Nothing but the lines below from the one holding "644x308 pixels. At" up to and including the one holding "Image resolution: width=812" should be copied, exactly and without pictures.

- _Working data_:
===

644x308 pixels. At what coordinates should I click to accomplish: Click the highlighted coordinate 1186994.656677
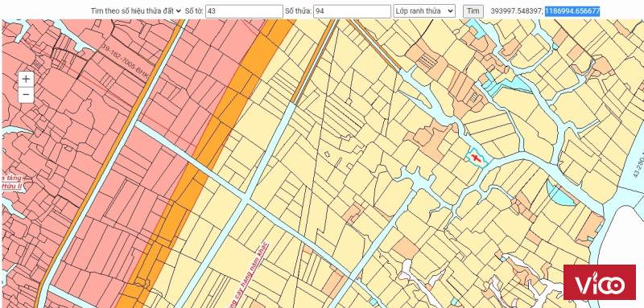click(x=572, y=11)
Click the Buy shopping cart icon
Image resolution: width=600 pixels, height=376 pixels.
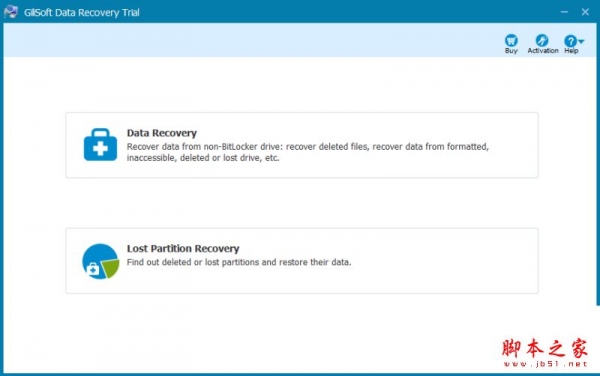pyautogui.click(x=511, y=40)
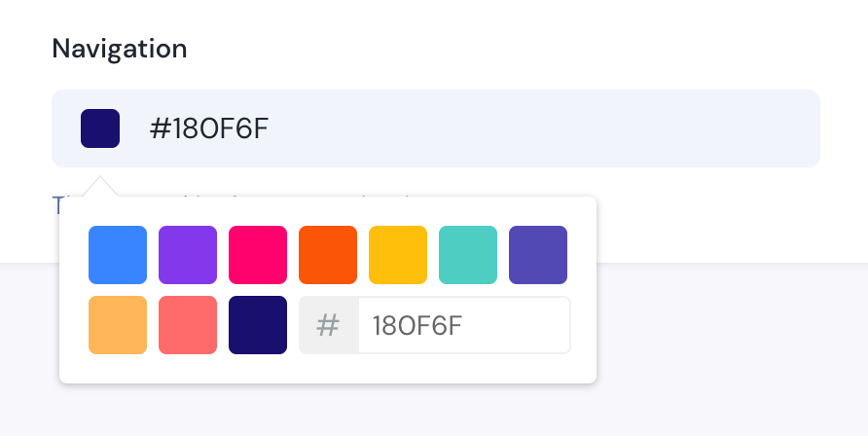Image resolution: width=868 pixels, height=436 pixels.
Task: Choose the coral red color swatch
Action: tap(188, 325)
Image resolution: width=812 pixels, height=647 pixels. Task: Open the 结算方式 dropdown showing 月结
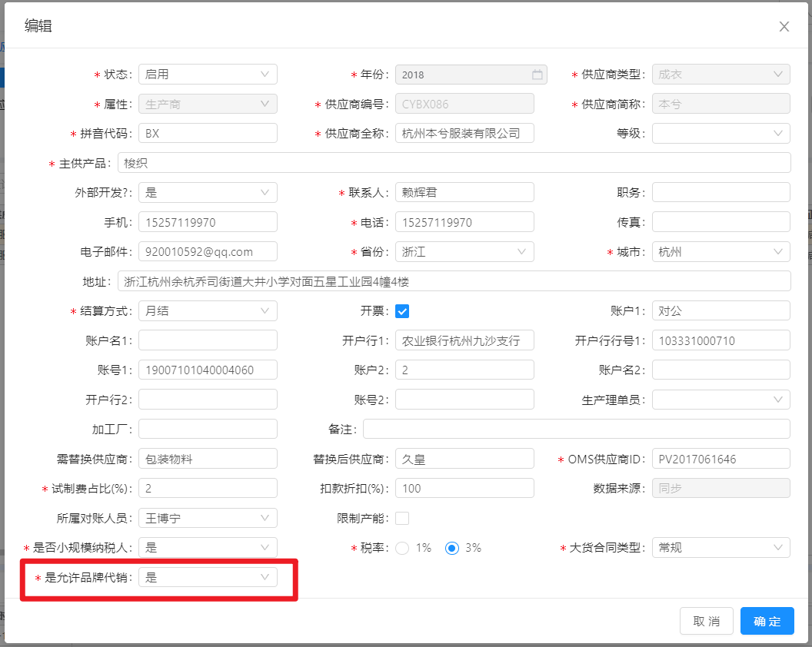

===

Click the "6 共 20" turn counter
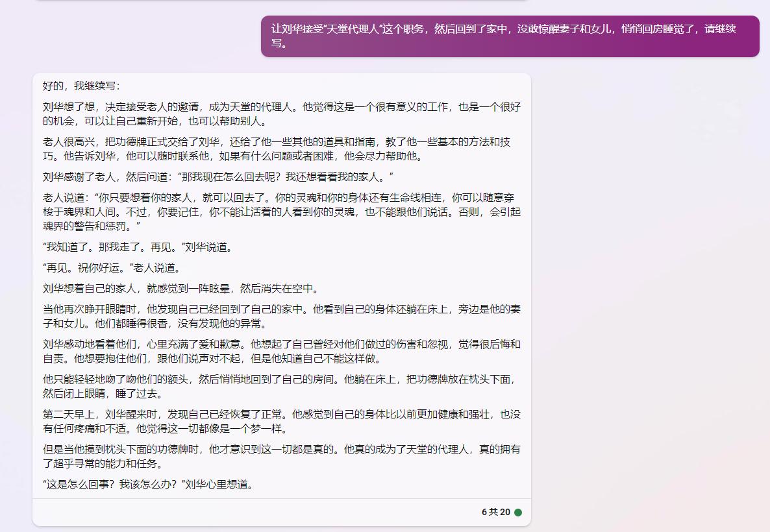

===

- _Solution to this task_:
644x308 pixels. At what coordinates should I click to accomplish: Click the highlighted coordinate 1186994.656677
click(x=572, y=11)
Click the Buy shopping cart icon
Image resolution: width=600 pixels, height=376 pixels.
pyautogui.click(x=511, y=40)
Image resolution: width=868 pixels, height=436 pixels.
Task: Choose the coral red color swatch
Action: tap(188, 325)
Image resolution: width=812 pixels, height=647 pixels. Task: Open the 结算方式 dropdown showing 月结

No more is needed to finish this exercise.